Astronomy specific computing skills
Codes for star-cluster dynamics: NBODY 6 and MOCCA (I have access to the source code and to the MOCCA Survey Database I library of simulations through my collaboration with Prof. M. Giersz at the Copernicus Center for Astronomy in Warsaw, Poland). Planning and deploying large simulations, including on high-performance computing clusters, using the relevant Unix/GNU- Linux and HPC tools (shell scripting, schedulers, performance monitors...). Writing, debugging and optimizing scripts for data processing, model fitting, plotting, and visualization both in R (using ggplot2) and in Python (using astropy, matplotlib, seaborn).
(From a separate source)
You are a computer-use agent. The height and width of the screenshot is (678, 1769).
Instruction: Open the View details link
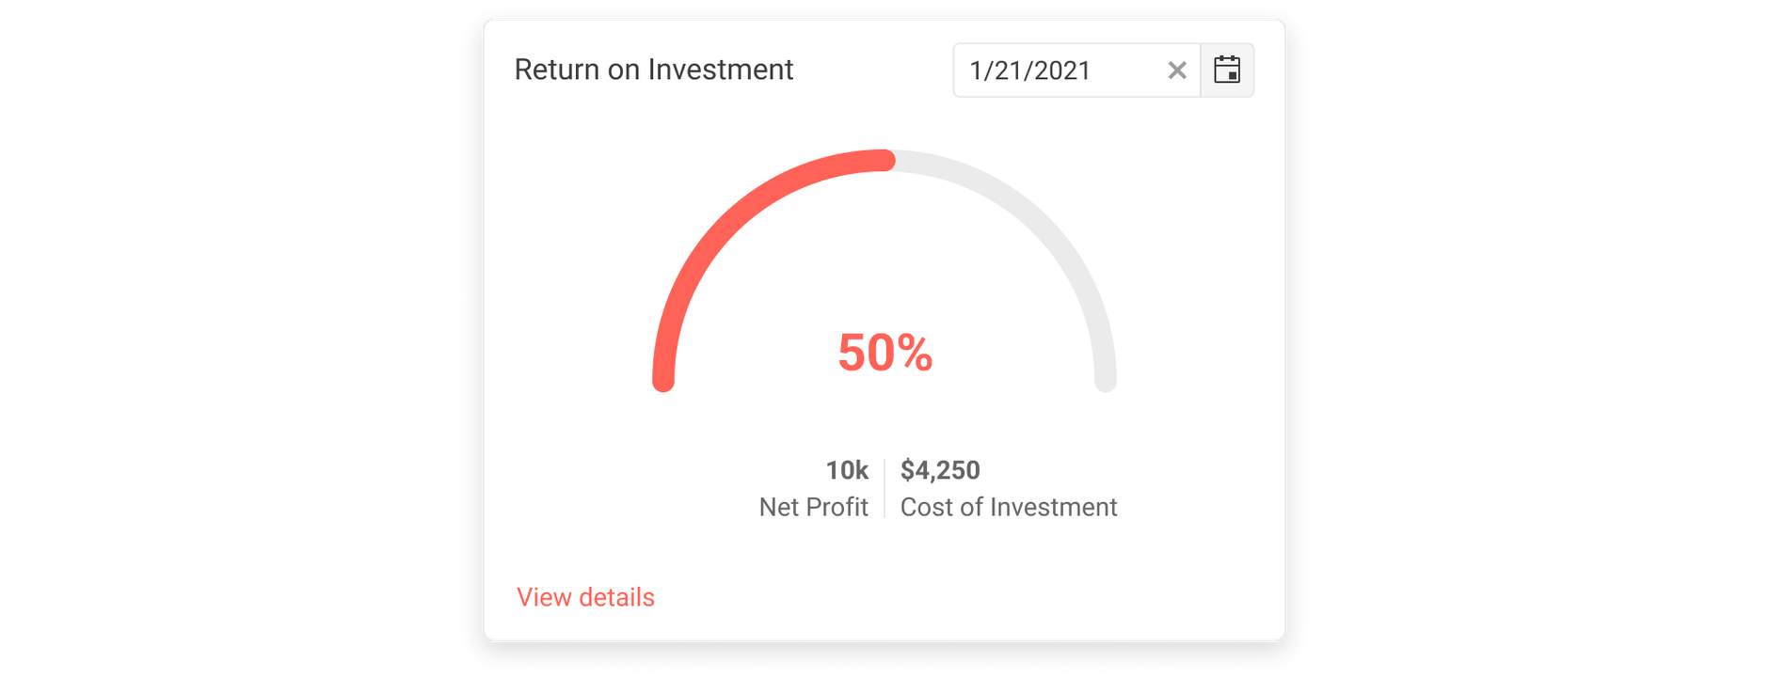(585, 597)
Some experience with SAOImage DS9, topcat, GRAVPOT16. Astronomical database queries using SQL. As part of Prof. Mapelli’s group at Padua University (both former and upcoming member) I have access to her set of thousands direct N-body simulations of star clusters. As part of Prof. Macciò’s group at NYUAD I have access to the NIHAO (Numerical Investigation of a Hundred Astronomical Objects) zoom-in cosmological simulations.